__ASSIGNMENT__
All records after this line are to be returned verbatim.

BEGIN DATA IN THIS EXERCISE

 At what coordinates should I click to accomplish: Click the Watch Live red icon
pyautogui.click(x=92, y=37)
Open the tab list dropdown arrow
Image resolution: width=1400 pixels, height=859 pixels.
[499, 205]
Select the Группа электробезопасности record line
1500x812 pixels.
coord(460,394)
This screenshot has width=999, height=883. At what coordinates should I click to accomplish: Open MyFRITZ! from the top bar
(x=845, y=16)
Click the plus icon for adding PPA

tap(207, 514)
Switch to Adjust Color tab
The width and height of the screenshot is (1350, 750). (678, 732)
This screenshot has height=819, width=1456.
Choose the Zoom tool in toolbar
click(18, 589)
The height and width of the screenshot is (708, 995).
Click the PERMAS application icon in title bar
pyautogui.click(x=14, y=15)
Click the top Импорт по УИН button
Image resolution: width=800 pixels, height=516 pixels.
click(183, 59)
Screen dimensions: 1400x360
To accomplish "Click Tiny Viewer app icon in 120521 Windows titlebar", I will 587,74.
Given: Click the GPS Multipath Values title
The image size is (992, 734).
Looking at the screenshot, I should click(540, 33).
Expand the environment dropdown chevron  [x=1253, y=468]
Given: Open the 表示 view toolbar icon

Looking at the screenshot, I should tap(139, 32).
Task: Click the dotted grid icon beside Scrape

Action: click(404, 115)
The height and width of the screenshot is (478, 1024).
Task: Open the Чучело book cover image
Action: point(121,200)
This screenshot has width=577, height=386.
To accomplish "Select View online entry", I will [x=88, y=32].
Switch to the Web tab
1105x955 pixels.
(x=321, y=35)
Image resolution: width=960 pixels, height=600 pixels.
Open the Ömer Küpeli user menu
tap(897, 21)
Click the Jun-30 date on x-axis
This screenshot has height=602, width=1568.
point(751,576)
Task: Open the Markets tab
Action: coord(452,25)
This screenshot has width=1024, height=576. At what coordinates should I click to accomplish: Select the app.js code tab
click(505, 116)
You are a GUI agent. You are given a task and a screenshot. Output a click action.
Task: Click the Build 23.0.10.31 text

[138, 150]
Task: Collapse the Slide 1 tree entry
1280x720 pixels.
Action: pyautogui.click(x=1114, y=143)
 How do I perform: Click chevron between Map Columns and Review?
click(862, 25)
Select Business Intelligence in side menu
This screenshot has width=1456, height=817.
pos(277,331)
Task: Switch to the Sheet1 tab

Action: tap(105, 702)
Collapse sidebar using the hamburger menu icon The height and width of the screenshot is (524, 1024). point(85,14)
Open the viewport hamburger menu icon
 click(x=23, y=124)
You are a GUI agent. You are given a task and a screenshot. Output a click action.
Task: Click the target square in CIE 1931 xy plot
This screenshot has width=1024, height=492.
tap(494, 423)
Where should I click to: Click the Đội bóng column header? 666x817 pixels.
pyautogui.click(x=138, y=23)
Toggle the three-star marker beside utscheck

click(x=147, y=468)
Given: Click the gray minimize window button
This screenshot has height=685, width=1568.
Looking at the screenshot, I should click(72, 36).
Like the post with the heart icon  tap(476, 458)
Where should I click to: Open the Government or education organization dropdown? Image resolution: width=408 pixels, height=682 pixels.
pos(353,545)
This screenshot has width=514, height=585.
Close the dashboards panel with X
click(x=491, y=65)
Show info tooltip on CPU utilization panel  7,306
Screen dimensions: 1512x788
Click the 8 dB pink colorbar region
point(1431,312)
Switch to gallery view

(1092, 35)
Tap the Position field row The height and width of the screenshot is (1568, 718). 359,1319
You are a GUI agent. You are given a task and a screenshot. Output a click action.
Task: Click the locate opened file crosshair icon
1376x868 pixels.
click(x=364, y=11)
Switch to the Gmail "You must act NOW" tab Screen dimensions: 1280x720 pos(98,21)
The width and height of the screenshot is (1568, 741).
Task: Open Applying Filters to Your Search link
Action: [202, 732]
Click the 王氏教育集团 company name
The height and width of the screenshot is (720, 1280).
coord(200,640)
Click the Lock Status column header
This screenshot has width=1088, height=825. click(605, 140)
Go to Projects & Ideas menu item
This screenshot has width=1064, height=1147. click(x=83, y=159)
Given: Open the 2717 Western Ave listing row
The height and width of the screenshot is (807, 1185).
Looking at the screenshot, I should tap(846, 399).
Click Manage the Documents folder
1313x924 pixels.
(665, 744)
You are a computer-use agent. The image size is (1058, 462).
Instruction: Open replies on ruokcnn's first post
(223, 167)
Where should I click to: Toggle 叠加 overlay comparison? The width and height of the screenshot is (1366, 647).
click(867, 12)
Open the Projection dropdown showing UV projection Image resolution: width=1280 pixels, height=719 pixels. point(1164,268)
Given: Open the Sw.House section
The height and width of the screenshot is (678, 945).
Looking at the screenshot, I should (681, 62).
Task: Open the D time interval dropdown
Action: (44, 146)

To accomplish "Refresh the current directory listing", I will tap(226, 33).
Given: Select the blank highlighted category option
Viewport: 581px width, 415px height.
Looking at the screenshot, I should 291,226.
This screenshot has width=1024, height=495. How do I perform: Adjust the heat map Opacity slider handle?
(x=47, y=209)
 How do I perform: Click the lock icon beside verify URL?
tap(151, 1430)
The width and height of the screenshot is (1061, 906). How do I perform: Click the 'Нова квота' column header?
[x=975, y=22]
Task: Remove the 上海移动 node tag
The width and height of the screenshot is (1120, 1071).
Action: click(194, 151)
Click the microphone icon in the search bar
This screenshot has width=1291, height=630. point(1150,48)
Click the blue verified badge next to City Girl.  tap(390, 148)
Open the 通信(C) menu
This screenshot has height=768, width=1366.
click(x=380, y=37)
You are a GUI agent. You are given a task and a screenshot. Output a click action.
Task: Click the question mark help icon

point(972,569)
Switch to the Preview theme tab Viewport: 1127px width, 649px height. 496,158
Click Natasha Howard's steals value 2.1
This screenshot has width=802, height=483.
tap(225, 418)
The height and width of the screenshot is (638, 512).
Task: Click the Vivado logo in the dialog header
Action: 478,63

END DATA IN THIS EXERCISE

__THE COMPLETED TASK__
 At what coordinates should I click to accomplish: Click the Watch Live red icon
pyautogui.click(x=92, y=37)
Open the tab list dropdown arrow
Image resolution: width=1400 pixels, height=859 pixels.
[499, 205]
Select the Группа электробезопасности record line
1500x812 pixels.
coord(460,394)
This screenshot has width=999, height=883. At what coordinates should I click to accomplish: Open MyFRITZ! from the top bar
(x=845, y=16)
Click the plus icon for adding PPA

tap(207, 514)
Switch to Adjust Color tab
The width and height of the screenshot is (1350, 750). (678, 732)
This screenshot has height=819, width=1456.
Choose the Zoom tool in toolbar
click(18, 589)
The height and width of the screenshot is (708, 995).
Click the PERMAS application icon in title bar
pyautogui.click(x=14, y=15)
Click the top Импорт по УИН button
Image resolution: width=800 pixels, height=516 pixels.
click(183, 59)
Screen dimensions: 1400x360
To accomplish "Click Tiny Viewer app icon in 120521 Windows titlebar", I will 587,74.
Given: Click the GPS Multipath Values title
The image size is (992, 734).
Looking at the screenshot, I should click(540, 33).
Expand the environment dropdown chevron  [x=1253, y=468]
Given: Open the 表示 view toolbar icon

Looking at the screenshot, I should tap(139, 32).
Task: Click the dotted grid icon beside Scrape

Action: click(404, 115)
The height and width of the screenshot is (478, 1024).
Task: Open the Чучело book cover image
Action: point(121,200)
This screenshot has width=577, height=386.
To accomplish "Select View online entry", I will [x=88, y=32].
Switch to the Web tab
1105x955 pixels.
(x=321, y=35)
Image resolution: width=960 pixels, height=600 pixels.
Open the Ömer Küpeli user menu
tap(897, 21)
Click the Jun-30 date on x-axis
This screenshot has height=602, width=1568.
point(751,576)
Task: Open the Markets tab
Action: coord(452,25)
This screenshot has width=1024, height=576. At what coordinates should I click to accomplish: Select the app.js code tab
click(505, 116)
You are a GUI agent. You are given a task and a screenshot. Output a click action.
Task: Click the Build 23.0.10.31 text

[138, 150]
Task: Collapse the Slide 1 tree entry
1280x720 pixels.
Action: pyautogui.click(x=1114, y=143)
 How do I perform: Click chevron between Map Columns and Review?
click(862, 25)
Select Business Intelligence in side menu
This screenshot has width=1456, height=817.
pos(277,331)
Task: Switch to the Sheet1 tab

Action: tap(105, 702)
Collapse sidebar using the hamburger menu icon The height and width of the screenshot is (524, 1024). point(85,14)
Open the viewport hamburger menu icon
 click(x=23, y=124)
You are a GUI agent. You are given a task and a screenshot. Output a click action.
Task: Click the target square in CIE 1931 xy plot
This screenshot has width=1024, height=492.
tap(494, 423)
Where should I click to: Click the Đội bóng column header? 666x817 pixels.
pyautogui.click(x=138, y=23)
Toggle the three-star marker beside utscheck

click(x=147, y=468)
Given: Click the gray minimize window button
This screenshot has height=685, width=1568.
Looking at the screenshot, I should click(72, 36).
Like the post with the heart icon  tap(476, 458)
Where should I click to: Open the Government or education organization dropdown? Image resolution: width=408 pixels, height=682 pixels.
pos(353,545)
This screenshot has width=514, height=585.
Close the dashboards panel with X
click(x=491, y=65)
Show info tooltip on CPU utilization panel  7,306
Screen dimensions: 1512x788
Click the 8 dB pink colorbar region
point(1431,312)
Switch to gallery view

(1092, 35)
Tap the Position field row The height and width of the screenshot is (1568, 718). 359,1319
You are a GUI agent. You are given a task and a screenshot. Output a click action.
Task: Click the locate opened file crosshair icon
1376x868 pixels.
click(x=364, y=11)
Switch to the Gmail "You must act NOW" tab Screen dimensions: 1280x720 pos(98,21)
The width and height of the screenshot is (1568, 741).
Task: Open Applying Filters to Your Search link
Action: [202, 732]
Click the 王氏教育集团 company name
The height and width of the screenshot is (720, 1280).
coord(200,640)
Click the Lock Status column header
This screenshot has width=1088, height=825. click(605, 140)
Go to Projects & Ideas menu item
This screenshot has width=1064, height=1147. click(x=83, y=159)
Given: Open the 2717 Western Ave listing row
The height and width of the screenshot is (807, 1185).
Looking at the screenshot, I should tap(846, 399).
Click Manage the Documents folder
1313x924 pixels.
(665, 744)
You are a computer-use agent. The image size is (1058, 462).
Instruction: Open replies on ruokcnn's first post
(223, 167)
Where should I click to: Toggle 叠加 overlay comparison? The width and height of the screenshot is (1366, 647).
click(867, 12)
Open the Projection dropdown showing UV projection Image resolution: width=1280 pixels, height=719 pixels. point(1164,268)
Given: Open the Sw.House section
The height and width of the screenshot is (678, 945).
Looking at the screenshot, I should (681, 62).
Task: Open the D time interval dropdown
Action: (44, 146)

To accomplish "Refresh the current directory listing", I will tap(226, 33).
Given: Select the blank highlighted category option
Viewport: 581px width, 415px height.
Looking at the screenshot, I should 291,226.
This screenshot has width=1024, height=495. How do I perform: Adjust the heat map Opacity slider handle?
(x=47, y=209)
 How do I perform: Click the lock icon beside verify URL?
tap(151, 1430)
The width and height of the screenshot is (1061, 906). How do I perform: Click the 'Нова квота' column header?
[x=975, y=22]
Task: Remove the 上海移动 node tag
The width and height of the screenshot is (1120, 1071).
Action: click(194, 151)
Click the microphone icon in the search bar
This screenshot has width=1291, height=630. point(1150,48)
Click the blue verified badge next to City Girl.  tap(390, 148)
Open the 通信(C) menu
This screenshot has height=768, width=1366.
click(x=380, y=37)
You are a GUI agent. You are given a task and a screenshot. Output a click action.
Task: Click the question mark help icon

point(972,569)
Switch to the Preview theme tab Viewport: 1127px width, 649px height. 496,158
Click Natasha Howard's steals value 2.1
This screenshot has width=802, height=483.
tap(225, 418)
The height and width of the screenshot is (638, 512).
Task: Click the Vivado logo in the dialog header
Action: 478,63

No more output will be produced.